I did find that odd things were out of stock. For two weeks I was unable to get onions so I bought frozen ones. The garlic that I received was rotten. Chicken was totally gone for weeks and mangoes were like gold, even frozen ones. And forget fresh dill, I used the squeezy bottle kind and it worked just fine. I know of a woman whose entire supermarket order was cancelled. It makes our toilet paper shortage of 2020 look trivial in comparison. So if you have some meat to add to this you can, or you can do without and it will still be utterly delicious!
So tell me Dear Reader, have you experienced any food shortages? Have you ever tried Olivier or Russian Salad?
DID YOU MAKE THIS RECIPE? Share your creations by tagging @notquitenigella on Instagram with the hashtag #notquitenigella
Rated 5.0 out of 5 by 6 readers
An Original Recipe by Lorraine Elliott
Preparation time: 20 minutes
Cooking time: 20 minutes
Serves: 6-8 people as a side
- 600g/21ozs. potatoes, peeled and diced
- 2 carrots, peeled and diced (I make the dices a bit smaller for the carrot as carrots take a bit longer to cook)
- 1 cup peas (I used frozen)
- 5 eggs, boiled
- 2/3 cup pickles, drained and chopped
- 1/4 cup dill or 3 tablespoons dill in a tube, finely chopped
- 1/2-2/3 cup mayonnaise (depending on how much mayonnaise you like)
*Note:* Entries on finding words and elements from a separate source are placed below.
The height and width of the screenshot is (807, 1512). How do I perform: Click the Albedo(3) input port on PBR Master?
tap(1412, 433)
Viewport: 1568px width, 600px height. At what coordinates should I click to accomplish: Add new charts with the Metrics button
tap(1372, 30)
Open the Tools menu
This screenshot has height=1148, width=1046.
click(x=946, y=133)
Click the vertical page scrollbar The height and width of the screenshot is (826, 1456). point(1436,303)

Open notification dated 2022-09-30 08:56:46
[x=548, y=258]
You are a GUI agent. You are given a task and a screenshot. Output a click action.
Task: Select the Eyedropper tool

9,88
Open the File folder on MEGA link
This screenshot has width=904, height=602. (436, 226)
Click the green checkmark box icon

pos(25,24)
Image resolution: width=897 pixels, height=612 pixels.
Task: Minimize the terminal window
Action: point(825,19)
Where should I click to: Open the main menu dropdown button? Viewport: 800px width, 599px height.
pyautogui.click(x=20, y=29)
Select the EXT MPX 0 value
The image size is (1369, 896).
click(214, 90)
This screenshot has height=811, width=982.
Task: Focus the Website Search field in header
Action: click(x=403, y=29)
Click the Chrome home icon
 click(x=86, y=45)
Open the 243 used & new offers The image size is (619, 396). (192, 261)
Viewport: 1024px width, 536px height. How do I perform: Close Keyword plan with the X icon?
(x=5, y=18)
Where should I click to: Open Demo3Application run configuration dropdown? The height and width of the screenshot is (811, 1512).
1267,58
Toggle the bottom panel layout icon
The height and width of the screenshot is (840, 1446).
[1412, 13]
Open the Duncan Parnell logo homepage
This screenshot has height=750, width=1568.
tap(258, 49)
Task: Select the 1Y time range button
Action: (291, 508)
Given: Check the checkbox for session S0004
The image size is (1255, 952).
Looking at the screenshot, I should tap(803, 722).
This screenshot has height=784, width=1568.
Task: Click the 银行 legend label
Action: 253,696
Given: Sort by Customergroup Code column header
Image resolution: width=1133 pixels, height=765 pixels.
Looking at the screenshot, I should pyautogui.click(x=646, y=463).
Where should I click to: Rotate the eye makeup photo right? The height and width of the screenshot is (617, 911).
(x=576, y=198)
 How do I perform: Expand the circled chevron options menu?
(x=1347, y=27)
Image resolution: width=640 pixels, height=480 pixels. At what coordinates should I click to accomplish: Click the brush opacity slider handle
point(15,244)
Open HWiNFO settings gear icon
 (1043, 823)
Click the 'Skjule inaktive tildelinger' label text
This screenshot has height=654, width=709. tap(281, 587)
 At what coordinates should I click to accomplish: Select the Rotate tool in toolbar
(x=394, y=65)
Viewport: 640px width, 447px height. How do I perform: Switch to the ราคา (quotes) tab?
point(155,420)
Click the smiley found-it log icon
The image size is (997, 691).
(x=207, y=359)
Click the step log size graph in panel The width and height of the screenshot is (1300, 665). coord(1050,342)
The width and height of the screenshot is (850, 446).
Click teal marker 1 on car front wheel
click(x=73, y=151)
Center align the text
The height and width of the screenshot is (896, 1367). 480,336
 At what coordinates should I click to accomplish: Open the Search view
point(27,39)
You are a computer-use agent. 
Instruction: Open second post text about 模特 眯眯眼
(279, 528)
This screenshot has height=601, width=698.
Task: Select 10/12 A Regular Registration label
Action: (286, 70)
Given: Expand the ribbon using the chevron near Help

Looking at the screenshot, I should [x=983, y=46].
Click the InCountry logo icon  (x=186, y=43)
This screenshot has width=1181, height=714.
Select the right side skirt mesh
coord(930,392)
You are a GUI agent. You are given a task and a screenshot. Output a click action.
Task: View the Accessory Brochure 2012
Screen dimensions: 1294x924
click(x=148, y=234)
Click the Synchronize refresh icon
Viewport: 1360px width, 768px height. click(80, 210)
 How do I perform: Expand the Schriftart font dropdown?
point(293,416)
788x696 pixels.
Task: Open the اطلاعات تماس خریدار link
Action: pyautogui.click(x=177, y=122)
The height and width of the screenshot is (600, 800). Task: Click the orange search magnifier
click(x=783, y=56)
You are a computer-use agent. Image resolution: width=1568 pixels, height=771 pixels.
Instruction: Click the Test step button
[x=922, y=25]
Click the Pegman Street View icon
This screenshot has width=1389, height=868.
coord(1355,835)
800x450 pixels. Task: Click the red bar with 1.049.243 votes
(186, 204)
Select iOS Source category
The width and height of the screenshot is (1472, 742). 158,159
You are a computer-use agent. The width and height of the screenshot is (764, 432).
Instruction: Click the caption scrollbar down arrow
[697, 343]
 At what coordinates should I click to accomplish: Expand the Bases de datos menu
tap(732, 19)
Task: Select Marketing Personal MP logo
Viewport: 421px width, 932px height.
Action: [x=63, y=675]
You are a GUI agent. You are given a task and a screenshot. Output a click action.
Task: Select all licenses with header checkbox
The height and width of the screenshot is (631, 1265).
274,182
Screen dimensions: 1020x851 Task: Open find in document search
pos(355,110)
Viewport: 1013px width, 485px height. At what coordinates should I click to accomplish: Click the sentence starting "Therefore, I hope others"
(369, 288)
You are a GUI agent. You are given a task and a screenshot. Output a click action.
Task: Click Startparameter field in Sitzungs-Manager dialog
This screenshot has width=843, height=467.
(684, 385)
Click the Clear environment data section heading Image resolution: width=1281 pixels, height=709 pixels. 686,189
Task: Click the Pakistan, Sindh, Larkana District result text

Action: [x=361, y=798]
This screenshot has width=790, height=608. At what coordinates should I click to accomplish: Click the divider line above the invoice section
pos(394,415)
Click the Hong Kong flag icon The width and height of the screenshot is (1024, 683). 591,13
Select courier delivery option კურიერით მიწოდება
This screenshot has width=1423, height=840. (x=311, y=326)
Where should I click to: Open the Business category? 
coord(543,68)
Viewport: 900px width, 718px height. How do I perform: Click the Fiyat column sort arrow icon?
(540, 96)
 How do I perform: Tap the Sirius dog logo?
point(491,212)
Step 1 - In a saucepan add the eggs and boil for 5 minutes. Drain and add cold water to the pot and change a couple of times. Peel the eggs when cool enough to handle. You can do this 1-2 days ahead of time.
Step 2 - Boil the potatoes and carrots together with 1 tablespoon of salt added to the water. Cook until tender but not mushy. Add in the peas in the last minute if using frozen ones. If you're using tinned peas just drain these and add to the cooling vegetables. Drain and allow to cool completely. You can do this step 1-2 days ahead of time.
Step 3 - Chop the eggs up and place in a large bowl along with the potatoes, carrots, peas, pickles, dill and mayonnaise. Add some salt if needed (you shouldn't need much if you added salt to the cooking water, if you didn't you'll need to salt this well).